Task directions
Return the entries below word for word, starting at the line containing "The height and width of the screenshot is (594, 2422)." and ending at the line containing "will click(x=855, y=156).", with both of those lines included.

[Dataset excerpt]
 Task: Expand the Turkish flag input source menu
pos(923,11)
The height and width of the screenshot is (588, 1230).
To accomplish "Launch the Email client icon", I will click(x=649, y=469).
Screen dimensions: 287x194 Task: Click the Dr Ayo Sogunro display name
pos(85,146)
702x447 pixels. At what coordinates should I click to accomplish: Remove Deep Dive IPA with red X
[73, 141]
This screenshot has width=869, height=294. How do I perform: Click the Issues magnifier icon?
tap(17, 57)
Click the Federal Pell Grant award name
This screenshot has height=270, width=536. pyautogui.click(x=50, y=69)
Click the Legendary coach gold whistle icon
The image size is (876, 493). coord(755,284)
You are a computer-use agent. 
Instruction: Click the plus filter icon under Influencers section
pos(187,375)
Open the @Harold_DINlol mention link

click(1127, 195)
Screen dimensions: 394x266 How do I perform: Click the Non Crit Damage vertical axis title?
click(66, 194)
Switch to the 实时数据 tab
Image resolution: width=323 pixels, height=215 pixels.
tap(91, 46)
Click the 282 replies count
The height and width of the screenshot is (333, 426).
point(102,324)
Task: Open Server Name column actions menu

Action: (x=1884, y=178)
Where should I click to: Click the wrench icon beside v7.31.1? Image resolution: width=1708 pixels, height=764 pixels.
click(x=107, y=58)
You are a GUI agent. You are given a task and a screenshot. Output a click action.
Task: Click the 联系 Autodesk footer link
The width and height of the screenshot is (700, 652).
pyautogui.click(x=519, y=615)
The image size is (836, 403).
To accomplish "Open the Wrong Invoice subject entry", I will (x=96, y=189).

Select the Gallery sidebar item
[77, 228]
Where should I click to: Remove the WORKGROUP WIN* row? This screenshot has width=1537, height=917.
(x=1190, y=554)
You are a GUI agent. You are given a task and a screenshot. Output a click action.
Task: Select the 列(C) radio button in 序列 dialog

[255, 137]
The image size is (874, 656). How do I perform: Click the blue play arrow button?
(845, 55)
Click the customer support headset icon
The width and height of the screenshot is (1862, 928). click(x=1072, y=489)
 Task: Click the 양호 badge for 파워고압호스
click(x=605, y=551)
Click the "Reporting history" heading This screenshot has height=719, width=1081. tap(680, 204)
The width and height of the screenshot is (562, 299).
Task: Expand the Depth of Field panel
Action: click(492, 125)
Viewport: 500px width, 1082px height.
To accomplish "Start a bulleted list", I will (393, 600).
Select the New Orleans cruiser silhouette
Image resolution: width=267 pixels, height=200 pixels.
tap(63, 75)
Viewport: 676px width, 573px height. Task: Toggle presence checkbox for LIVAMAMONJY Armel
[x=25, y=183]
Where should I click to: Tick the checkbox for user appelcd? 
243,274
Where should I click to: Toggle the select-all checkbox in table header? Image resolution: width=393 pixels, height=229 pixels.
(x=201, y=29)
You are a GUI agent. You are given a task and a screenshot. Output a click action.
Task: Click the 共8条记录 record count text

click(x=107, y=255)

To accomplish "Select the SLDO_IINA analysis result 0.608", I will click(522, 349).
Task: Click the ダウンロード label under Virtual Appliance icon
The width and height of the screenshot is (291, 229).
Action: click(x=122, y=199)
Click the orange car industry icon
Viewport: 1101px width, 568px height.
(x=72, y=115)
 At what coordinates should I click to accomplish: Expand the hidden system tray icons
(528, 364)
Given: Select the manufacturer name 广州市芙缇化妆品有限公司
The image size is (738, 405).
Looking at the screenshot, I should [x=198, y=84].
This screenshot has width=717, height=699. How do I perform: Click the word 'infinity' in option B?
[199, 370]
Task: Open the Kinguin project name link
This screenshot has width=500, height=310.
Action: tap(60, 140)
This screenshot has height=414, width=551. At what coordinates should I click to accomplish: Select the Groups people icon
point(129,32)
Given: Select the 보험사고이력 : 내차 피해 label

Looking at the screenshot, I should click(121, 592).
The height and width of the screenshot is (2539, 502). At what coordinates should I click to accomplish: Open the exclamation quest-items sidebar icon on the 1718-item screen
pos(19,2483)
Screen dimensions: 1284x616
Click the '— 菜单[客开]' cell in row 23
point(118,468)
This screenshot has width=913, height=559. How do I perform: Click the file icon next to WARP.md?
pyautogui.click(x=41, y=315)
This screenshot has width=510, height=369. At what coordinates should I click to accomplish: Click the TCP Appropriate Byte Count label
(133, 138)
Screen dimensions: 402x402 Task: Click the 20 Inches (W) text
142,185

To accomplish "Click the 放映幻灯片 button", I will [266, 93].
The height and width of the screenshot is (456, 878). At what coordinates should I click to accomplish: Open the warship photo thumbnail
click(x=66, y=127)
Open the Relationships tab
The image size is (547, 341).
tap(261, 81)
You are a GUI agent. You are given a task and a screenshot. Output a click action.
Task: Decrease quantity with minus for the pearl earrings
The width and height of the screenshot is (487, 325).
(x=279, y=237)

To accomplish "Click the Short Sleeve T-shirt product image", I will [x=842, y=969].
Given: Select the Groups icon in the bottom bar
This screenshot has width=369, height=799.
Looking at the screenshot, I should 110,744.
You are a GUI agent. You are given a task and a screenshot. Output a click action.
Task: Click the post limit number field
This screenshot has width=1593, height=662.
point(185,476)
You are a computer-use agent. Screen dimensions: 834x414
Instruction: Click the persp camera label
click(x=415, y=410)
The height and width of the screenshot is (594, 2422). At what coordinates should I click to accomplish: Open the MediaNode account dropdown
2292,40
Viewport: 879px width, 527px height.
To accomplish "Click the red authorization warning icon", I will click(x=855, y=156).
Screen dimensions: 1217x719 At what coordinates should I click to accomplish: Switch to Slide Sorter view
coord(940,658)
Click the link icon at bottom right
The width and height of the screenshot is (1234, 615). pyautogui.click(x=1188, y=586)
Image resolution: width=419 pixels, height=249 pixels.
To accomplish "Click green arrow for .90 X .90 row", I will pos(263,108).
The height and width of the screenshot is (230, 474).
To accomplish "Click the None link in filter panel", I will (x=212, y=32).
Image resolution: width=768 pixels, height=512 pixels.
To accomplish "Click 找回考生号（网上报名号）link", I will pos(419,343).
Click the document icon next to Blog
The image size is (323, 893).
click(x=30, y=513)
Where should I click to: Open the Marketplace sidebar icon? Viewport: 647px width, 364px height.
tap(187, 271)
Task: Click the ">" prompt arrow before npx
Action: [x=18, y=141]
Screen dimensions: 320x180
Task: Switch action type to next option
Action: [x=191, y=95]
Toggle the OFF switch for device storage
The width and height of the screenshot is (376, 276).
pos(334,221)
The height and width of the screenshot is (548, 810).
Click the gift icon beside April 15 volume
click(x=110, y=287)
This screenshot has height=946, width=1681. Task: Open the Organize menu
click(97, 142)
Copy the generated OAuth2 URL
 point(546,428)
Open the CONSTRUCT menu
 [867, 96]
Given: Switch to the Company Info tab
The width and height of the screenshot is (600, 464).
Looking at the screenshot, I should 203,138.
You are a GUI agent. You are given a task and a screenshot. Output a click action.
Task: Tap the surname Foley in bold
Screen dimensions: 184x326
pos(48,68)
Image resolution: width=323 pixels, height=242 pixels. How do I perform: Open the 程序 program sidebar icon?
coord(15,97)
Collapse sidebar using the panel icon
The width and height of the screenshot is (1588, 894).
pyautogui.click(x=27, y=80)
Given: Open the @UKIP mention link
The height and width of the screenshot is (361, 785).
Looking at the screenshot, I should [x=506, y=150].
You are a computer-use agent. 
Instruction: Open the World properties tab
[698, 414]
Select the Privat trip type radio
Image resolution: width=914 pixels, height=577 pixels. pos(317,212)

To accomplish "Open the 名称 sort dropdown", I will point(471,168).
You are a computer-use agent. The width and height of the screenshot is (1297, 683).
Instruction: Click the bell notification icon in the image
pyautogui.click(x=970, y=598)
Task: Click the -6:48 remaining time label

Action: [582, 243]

Expected answer
The height and width of the screenshot is (594, 2422). At what coordinates should I click to accomplish: Open the MediaNode account dropdown
2292,40
Viewport: 879px width, 527px height.
To accomplish "Click the red authorization warning icon", I will click(x=855, y=156).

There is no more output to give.